The light always follows the darkness! Question…was Light existent before HaShem spoke it into being? Yes of course, for HaShem is Light and He always existed… He was just hidden… a concept brought out so beautifully in the poignant lyrics of the-well known song, Adon Olam. This is a crucial lesson for us as darkness and light are a part of each day. HaShem is our light, even in the darkness! “Thy word is a lamp to my feet and a light to my path.”(Psalm 119:16)
In the poetic words of King David beginning in Psalm 6:7 and continuing through verse 10 we read, “I am weary with groaning all the night. I make my bed to swim. I water my couch with my tears”…”yet HaShem has heard my weeping, He receives my prayers!” King David had found the “secret place” to meet with His Creator. I believe he knew that darkness is really only an illusion. It is merely the absence of light…the Light is there, it is just hidden…
We must learn to SEE in the DARK…past the darkness! The question is how? How do we do that?
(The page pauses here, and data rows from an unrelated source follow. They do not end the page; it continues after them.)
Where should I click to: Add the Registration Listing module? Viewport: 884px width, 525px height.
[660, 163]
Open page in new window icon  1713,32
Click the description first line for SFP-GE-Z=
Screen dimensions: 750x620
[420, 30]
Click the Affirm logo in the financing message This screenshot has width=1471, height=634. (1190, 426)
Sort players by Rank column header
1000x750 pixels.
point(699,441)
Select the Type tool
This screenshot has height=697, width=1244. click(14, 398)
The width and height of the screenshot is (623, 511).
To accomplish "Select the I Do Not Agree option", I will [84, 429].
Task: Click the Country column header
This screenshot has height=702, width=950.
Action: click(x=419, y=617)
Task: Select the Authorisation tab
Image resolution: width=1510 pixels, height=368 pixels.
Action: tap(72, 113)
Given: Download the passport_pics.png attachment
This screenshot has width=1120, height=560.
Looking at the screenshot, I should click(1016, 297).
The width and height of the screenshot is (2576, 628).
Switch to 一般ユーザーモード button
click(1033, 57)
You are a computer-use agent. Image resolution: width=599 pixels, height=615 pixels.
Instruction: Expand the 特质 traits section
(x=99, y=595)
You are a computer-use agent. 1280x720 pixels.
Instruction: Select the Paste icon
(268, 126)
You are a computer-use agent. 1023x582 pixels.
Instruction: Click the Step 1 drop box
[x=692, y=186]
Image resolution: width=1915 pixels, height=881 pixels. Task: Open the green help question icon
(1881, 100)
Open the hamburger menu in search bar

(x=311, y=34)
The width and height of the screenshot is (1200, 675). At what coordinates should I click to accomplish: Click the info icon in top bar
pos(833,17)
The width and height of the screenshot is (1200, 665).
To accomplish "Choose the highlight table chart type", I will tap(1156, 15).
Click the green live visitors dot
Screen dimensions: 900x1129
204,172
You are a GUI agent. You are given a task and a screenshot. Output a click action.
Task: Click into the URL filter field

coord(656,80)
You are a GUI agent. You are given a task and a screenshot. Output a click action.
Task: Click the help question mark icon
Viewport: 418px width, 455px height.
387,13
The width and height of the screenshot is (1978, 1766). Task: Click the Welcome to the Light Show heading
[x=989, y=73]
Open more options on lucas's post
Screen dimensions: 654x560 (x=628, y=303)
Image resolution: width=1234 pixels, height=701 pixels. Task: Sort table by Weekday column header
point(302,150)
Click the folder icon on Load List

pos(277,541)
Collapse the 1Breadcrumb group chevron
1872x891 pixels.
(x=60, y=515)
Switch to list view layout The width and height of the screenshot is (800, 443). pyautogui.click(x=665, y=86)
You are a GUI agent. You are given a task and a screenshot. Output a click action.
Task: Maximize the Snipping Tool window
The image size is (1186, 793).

We do that by maintaining that G-d Consciousness which helps us to keep in mind that in the midst of the darkest night there is the promise of the coming of each new morning; and with the morning, the light will reappear!
HaShem said that “it is not good for man to be alone.” He placed us in families and provides us with friends and communities for a reason. By acknowledging that His light is there, we can let it light up the darkness around us. With just one little spark coming from one little candle we can light up a whole room! When my world is dark you can bring in your light and it will shine and light up my darkness; and when your world is dark, I can do the same for you…and together with the help of HaShem we can light up the entire world!
It is easy to see HaShem in the dramatic fire of Sinai, but it is a whole other level of maturity to see Him in the darkness! This is our challenge for the upcoming months…the 4th month and the 5th month…the saddest two months in Jewish history…
So let us hold hands and strive together and encourage one another to learn to see in the dark, to delve deep and discover those “hidden sparks beneath the surface” so that even the slightest sliver of good becomes visible to us in the midst of the darkness; and we through the help of HaShem can lean on one another and have the strength to rise and shine and transform the darkness that has characterized this month through the ages into light!